_What needs to be done_.
Your answer must be an exact copy of all the entries.

Stored data:
········

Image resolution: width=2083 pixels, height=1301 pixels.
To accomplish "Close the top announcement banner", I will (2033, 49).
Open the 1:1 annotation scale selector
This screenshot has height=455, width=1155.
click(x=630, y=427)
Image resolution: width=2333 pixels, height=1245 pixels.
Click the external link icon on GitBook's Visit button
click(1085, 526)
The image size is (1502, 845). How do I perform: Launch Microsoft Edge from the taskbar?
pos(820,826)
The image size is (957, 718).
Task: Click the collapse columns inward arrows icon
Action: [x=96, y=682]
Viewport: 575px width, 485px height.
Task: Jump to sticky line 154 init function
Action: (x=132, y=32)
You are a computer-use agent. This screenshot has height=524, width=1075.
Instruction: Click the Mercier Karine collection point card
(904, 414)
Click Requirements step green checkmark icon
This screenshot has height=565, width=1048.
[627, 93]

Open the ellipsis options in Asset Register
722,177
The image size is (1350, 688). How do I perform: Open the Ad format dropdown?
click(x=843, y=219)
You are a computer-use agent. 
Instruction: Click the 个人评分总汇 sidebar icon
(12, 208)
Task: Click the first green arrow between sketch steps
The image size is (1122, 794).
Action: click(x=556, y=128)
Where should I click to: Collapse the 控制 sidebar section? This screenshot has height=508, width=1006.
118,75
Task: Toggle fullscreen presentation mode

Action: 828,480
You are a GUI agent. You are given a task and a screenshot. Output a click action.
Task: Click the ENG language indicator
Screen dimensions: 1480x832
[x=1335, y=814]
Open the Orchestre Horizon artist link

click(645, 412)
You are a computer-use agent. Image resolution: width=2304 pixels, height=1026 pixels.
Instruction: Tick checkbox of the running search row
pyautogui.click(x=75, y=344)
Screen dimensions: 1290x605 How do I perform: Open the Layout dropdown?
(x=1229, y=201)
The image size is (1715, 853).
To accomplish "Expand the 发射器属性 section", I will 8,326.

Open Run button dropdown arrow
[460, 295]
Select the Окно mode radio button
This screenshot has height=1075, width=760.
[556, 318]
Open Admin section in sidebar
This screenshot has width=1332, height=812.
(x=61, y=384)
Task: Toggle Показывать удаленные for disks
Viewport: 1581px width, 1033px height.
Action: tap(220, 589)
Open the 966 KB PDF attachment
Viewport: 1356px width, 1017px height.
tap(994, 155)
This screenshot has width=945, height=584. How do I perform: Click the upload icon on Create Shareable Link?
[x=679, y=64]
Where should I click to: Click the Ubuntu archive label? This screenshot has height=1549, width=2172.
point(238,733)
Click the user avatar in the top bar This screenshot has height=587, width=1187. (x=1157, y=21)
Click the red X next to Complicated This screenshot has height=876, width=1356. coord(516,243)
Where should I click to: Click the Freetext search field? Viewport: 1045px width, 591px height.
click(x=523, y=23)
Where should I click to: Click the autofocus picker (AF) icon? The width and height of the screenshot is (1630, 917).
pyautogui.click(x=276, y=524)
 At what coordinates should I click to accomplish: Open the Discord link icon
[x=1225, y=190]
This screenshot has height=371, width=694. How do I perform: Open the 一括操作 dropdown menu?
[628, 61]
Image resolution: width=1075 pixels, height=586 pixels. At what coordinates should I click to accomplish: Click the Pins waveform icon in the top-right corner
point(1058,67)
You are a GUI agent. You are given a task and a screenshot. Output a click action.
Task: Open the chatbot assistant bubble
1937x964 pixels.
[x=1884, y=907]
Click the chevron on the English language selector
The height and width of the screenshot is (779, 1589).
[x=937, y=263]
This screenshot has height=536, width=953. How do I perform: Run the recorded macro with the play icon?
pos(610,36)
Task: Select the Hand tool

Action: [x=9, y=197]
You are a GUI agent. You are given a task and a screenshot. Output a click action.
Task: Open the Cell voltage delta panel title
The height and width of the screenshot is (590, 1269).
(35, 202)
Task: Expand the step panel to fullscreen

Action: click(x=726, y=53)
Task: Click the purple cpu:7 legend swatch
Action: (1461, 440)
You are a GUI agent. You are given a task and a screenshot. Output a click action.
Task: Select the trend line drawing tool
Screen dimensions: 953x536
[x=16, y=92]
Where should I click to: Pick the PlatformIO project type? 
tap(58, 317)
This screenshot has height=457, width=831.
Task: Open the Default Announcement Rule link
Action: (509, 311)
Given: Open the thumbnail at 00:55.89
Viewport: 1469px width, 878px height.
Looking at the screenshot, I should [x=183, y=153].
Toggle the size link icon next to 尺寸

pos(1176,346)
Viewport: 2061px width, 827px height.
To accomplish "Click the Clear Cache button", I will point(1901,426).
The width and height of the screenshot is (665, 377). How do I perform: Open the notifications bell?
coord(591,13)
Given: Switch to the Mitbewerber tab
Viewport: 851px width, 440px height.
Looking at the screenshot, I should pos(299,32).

········

_Written solution_.
Image resolution: width=2083 pixels, height=1301 pixels.
To accomplish "Close the top announcement banner", I will (2033, 49).
Open the 1:1 annotation scale selector
This screenshot has height=455, width=1155.
click(x=630, y=427)
Image resolution: width=2333 pixels, height=1245 pixels.
Click the external link icon on GitBook's Visit button
click(1085, 526)
The image size is (1502, 845). How do I perform: Launch Microsoft Edge from the taskbar?
pos(820,826)
The image size is (957, 718).
Task: Click the collapse columns inward arrows icon
Action: [x=96, y=682]
Viewport: 575px width, 485px height.
Task: Jump to sticky line 154 init function
Action: (x=132, y=32)
You are a computer-use agent. This screenshot has height=524, width=1075.
Instruction: Click the Mercier Karine collection point card
(904, 414)
Click Requirements step green checkmark icon
This screenshot has height=565, width=1048.
[627, 93]

Open the ellipsis options in Asset Register
722,177
The image size is (1350, 688). How do I perform: Open the Ad format dropdown?
click(x=843, y=219)
You are a computer-use agent. 
Instruction: Click the 个人评分总汇 sidebar icon
(12, 208)
Task: Click the first green arrow between sketch steps
The image size is (1122, 794).
Action: click(x=556, y=128)
Where should I click to: Collapse the 控制 sidebar section? This screenshot has height=508, width=1006.
118,75
Task: Toggle fullscreen presentation mode

Action: 828,480
You are a GUI agent. You are given a task and a screenshot. Output a click action.
Task: Click the ENG language indicator
Screen dimensions: 1480x832
[x=1335, y=814]
Open the Orchestre Horizon artist link

click(645, 412)
You are a computer-use agent. Image resolution: width=2304 pixels, height=1026 pixels.
Instruction: Tick checkbox of the running search row
pyautogui.click(x=75, y=344)
Screen dimensions: 1290x605 How do I perform: Open the Layout dropdown?
(x=1229, y=201)
The image size is (1715, 853).
To accomplish "Expand the 发射器属性 section", I will 8,326.

Open Run button dropdown arrow
[460, 295]
Select the Окно mode radio button
This screenshot has height=1075, width=760.
[556, 318]
Open Admin section in sidebar
This screenshot has width=1332, height=812.
(x=61, y=384)
Task: Toggle Показывать удаленные for disks
Viewport: 1581px width, 1033px height.
Action: tap(220, 589)
Open the 966 KB PDF attachment
Viewport: 1356px width, 1017px height.
tap(994, 155)
This screenshot has width=945, height=584. How do I perform: Click the upload icon on Create Shareable Link?
[x=679, y=64]
Where should I click to: Click the Ubuntu archive label? This screenshot has height=1549, width=2172.
point(238,733)
Click the user avatar in the top bar This screenshot has height=587, width=1187. (x=1157, y=21)
Click the red X next to Complicated This screenshot has height=876, width=1356. coord(516,243)
Where should I click to: Click the Freetext search field? Viewport: 1045px width, 591px height.
click(x=523, y=23)
Where should I click to: Click the autofocus picker (AF) icon? The width and height of the screenshot is (1630, 917).
pyautogui.click(x=276, y=524)
 At what coordinates should I click to accomplish: Open the Discord link icon
[x=1225, y=190]
This screenshot has height=371, width=694. How do I perform: Open the 一括操作 dropdown menu?
[628, 61]
Image resolution: width=1075 pixels, height=586 pixels. At what coordinates should I click to accomplish: Click the Pins waveform icon in the top-right corner
point(1058,67)
You are a GUI agent. You are given a task and a screenshot. Output a click action.
Task: Open the chatbot assistant bubble
1937x964 pixels.
[x=1884, y=907]
Click the chevron on the English language selector
The height and width of the screenshot is (779, 1589).
[x=937, y=263]
This screenshot has height=536, width=953. How do I perform: Run the recorded macro with the play icon?
pos(610,36)
Task: Select the Hand tool

Action: [x=9, y=197]
You are a GUI agent. You are given a task and a screenshot. Output a click action.
Task: Open the Cell voltage delta panel title
The height and width of the screenshot is (590, 1269).
(35, 202)
Task: Expand the step panel to fullscreen

Action: click(x=726, y=53)
Task: Click the purple cpu:7 legend swatch
Action: (1461, 440)
You are a GUI agent. You are given a task and a screenshot. Output a click action.
Task: Select the trend line drawing tool
Screen dimensions: 953x536
[x=16, y=92]
Where should I click to: Pick the PlatformIO project type? 
tap(58, 317)
This screenshot has height=457, width=831.
Task: Open the Default Announcement Rule link
Action: (509, 311)
Given: Open the thumbnail at 00:55.89
Viewport: 1469px width, 878px height.
Looking at the screenshot, I should [x=183, y=153].
Toggle the size link icon next to 尺寸

pos(1176,346)
Viewport: 2061px width, 827px height.
To accomplish "Click the Clear Cache button", I will point(1901,426).
The width and height of the screenshot is (665, 377). How do I perform: Open the notifications bell?
coord(591,13)
Given: Switch to the Mitbewerber tab
Viewport: 851px width, 440px height.
Looking at the screenshot, I should pos(299,32).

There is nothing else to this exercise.